**Written instruction**
Write out the following records line for line, changing nothing.

** START OF Records to process **

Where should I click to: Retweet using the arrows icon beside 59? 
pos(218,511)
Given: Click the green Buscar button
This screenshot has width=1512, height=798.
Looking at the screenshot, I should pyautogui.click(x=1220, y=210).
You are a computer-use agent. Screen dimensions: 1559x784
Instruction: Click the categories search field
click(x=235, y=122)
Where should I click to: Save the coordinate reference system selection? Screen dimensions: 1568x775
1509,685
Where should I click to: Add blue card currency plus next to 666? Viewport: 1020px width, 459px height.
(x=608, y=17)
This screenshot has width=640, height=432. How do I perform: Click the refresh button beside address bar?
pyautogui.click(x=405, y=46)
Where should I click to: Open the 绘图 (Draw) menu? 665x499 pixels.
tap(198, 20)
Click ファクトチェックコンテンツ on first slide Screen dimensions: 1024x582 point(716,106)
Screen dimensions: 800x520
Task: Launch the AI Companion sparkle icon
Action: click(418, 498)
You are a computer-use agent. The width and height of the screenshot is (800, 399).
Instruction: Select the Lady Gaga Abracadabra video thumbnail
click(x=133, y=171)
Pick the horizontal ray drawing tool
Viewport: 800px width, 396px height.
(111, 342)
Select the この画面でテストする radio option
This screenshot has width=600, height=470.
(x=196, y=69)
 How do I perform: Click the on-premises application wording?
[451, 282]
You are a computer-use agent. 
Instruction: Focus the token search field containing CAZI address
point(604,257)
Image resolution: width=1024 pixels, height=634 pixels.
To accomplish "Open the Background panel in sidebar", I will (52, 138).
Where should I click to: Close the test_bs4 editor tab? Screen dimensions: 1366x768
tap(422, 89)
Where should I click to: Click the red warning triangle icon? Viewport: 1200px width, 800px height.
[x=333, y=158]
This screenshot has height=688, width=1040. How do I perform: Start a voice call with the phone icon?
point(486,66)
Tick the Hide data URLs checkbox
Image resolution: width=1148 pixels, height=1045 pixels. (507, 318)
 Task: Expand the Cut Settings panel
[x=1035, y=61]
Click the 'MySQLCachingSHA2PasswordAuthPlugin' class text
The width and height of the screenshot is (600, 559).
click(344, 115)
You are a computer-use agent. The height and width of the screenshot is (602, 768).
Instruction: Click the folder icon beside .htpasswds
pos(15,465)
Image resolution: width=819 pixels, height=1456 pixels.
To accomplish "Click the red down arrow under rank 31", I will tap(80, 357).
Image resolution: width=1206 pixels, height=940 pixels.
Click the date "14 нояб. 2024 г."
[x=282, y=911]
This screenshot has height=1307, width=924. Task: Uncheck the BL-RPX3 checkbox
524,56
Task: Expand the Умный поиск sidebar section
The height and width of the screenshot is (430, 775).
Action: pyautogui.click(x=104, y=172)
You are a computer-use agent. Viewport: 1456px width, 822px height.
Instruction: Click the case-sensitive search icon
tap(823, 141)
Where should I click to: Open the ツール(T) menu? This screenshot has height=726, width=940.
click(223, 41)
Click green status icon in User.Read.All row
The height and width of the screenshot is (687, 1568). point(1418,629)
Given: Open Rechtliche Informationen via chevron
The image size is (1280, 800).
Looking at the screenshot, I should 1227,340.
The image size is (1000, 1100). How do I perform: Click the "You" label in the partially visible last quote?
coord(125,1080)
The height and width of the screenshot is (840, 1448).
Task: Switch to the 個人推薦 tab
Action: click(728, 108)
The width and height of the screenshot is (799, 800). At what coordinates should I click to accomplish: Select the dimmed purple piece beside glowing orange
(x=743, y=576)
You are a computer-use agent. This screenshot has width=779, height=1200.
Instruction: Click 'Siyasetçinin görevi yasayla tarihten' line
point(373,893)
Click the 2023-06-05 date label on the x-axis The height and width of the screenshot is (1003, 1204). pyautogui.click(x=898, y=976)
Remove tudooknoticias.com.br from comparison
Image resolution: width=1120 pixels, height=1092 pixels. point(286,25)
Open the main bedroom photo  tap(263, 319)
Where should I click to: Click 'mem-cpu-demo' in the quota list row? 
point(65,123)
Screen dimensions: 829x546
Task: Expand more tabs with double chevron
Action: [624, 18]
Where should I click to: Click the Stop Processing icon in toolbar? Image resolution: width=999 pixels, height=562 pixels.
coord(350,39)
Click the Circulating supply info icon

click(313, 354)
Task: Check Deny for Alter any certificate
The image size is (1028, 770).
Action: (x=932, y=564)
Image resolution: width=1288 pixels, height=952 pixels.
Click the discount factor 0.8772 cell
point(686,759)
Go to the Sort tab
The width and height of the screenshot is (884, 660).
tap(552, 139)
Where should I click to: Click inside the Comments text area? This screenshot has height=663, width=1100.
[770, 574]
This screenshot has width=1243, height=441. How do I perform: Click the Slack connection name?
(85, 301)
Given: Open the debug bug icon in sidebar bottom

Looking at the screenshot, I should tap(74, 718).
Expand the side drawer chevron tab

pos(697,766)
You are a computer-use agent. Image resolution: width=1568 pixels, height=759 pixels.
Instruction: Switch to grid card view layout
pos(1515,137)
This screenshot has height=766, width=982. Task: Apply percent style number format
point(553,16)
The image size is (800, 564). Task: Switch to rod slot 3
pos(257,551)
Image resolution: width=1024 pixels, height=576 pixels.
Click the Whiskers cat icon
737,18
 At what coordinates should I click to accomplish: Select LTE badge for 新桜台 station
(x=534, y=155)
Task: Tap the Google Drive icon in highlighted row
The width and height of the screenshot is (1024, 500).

** END OF Records to process **

**Exercise result**
Where should I click to: Retweet using the arrows icon beside 59? 
pos(218,511)
Given: Click the green Buscar button
This screenshot has width=1512, height=798.
Looking at the screenshot, I should pyautogui.click(x=1220, y=210).
You are a computer-use agent. Screen dimensions: 1559x784
Instruction: Click the categories search field
click(x=235, y=122)
Where should I click to: Save the coordinate reference system selection? Screen dimensions: 1568x775
1509,685
Where should I click to: Add blue card currency plus next to 666? Viewport: 1020px width, 459px height.
(x=608, y=17)
This screenshot has width=640, height=432. How do I perform: Click the refresh button beside address bar?
pyautogui.click(x=405, y=46)
Where should I click to: Open the 绘图 (Draw) menu? 665x499 pixels.
tap(198, 20)
Click ファクトチェックコンテンツ on first slide Screen dimensions: 1024x582 point(716,106)
Screen dimensions: 800x520
Task: Launch the AI Companion sparkle icon
Action: click(418, 498)
You are a computer-use agent. The width and height of the screenshot is (800, 399).
Instruction: Select the Lady Gaga Abracadabra video thumbnail
click(x=133, y=171)
Pick the horizontal ray drawing tool
Viewport: 800px width, 396px height.
(111, 342)
Select the この画面でテストする radio option
This screenshot has width=600, height=470.
(x=196, y=69)
 How do I perform: Click the on-premises application wording?
[451, 282]
You are a computer-use agent. 
Instruction: Focus the token search field containing CAZI address
point(604,257)
Image resolution: width=1024 pixels, height=634 pixels.
To accomplish "Open the Background panel in sidebar", I will (52, 138).
Where should I click to: Close the test_bs4 editor tab? Screen dimensions: 1366x768
tap(422, 89)
Where should I click to: Click the red warning triangle icon? Viewport: 1200px width, 800px height.
[x=333, y=158]
This screenshot has height=688, width=1040. How do I perform: Start a voice call with the phone icon?
point(486,66)
Tick the Hide data URLs checkbox
Image resolution: width=1148 pixels, height=1045 pixels. (507, 318)
 Task: Expand the Cut Settings panel
[x=1035, y=61]
Click the 'MySQLCachingSHA2PasswordAuthPlugin' class text
The width and height of the screenshot is (600, 559).
click(344, 115)
You are a computer-use agent. The height and width of the screenshot is (602, 768).
Instruction: Click the folder icon beside .htpasswds
pos(15,465)
Image resolution: width=819 pixels, height=1456 pixels.
To accomplish "Click the red down arrow under rank 31", I will tap(80, 357).
Image resolution: width=1206 pixels, height=940 pixels.
Click the date "14 нояб. 2024 г."
[x=282, y=911]
This screenshot has height=1307, width=924. Task: Uncheck the BL-RPX3 checkbox
524,56
Task: Expand the Умный поиск sidebar section
The height and width of the screenshot is (430, 775).
Action: pyautogui.click(x=104, y=172)
You are a computer-use agent. Viewport: 1456px width, 822px height.
Instruction: Click the case-sensitive search icon
tap(823, 141)
Where should I click to: Open the ツール(T) menu? This screenshot has height=726, width=940.
click(223, 41)
Click green status icon in User.Read.All row
The height and width of the screenshot is (687, 1568). point(1418,629)
Given: Open Rechtliche Informationen via chevron
The image size is (1280, 800).
Looking at the screenshot, I should 1227,340.
The image size is (1000, 1100). How do I perform: Click the "You" label in the partially visible last quote?
coord(125,1080)
The height and width of the screenshot is (840, 1448).
Task: Switch to the 個人推薦 tab
Action: click(728, 108)
The width and height of the screenshot is (799, 800). At what coordinates should I click to accomplish: Select the dimmed purple piece beside glowing orange
(x=743, y=576)
You are a computer-use agent. This screenshot has width=779, height=1200.
Instruction: Click 'Siyasetçinin görevi yasayla tarihten' line
point(373,893)
Click the 2023-06-05 date label on the x-axis The height and width of the screenshot is (1003, 1204). pyautogui.click(x=898, y=976)
Remove tudooknoticias.com.br from comparison
Image resolution: width=1120 pixels, height=1092 pixels. point(286,25)
Open the main bedroom photo  tap(263, 319)
Where should I click to: Click 'mem-cpu-demo' in the quota list row? 
point(65,123)
Screen dimensions: 829x546
Task: Expand more tabs with double chevron
Action: [624, 18]
Where should I click to: Click the Stop Processing icon in toolbar? Image resolution: width=999 pixels, height=562 pixels.
coord(350,39)
Click the Circulating supply info icon

click(313, 354)
Task: Check Deny for Alter any certificate
The image size is (1028, 770).
Action: (x=932, y=564)
Image resolution: width=1288 pixels, height=952 pixels.
Click the discount factor 0.8772 cell
point(686,759)
Go to the Sort tab
The width and height of the screenshot is (884, 660).
tap(552, 139)
Where should I click to: Click inside the Comments text area? This screenshot has height=663, width=1100.
[770, 574]
This screenshot has width=1243, height=441. How do I perform: Click the Slack connection name?
(85, 301)
Given: Open the debug bug icon in sidebar bottom

Looking at the screenshot, I should tap(74, 718).
Expand the side drawer chevron tab

pos(697,766)
You are a computer-use agent. Image resolution: width=1568 pixels, height=759 pixels.
Instruction: Switch to grid card view layout
pos(1515,137)
This screenshot has height=766, width=982. Task: Apply percent style number format
point(553,16)
The image size is (800, 564). Task: Switch to rod slot 3
pos(257,551)
Image resolution: width=1024 pixels, height=576 pixels.
Click the Whiskers cat icon
737,18
 At what coordinates should I click to accomplish: Select LTE badge for 新桜台 station
(x=534, y=155)
Task: Tap the Google Drive icon in highlighted row
The width and height of the screenshot is (1024, 500).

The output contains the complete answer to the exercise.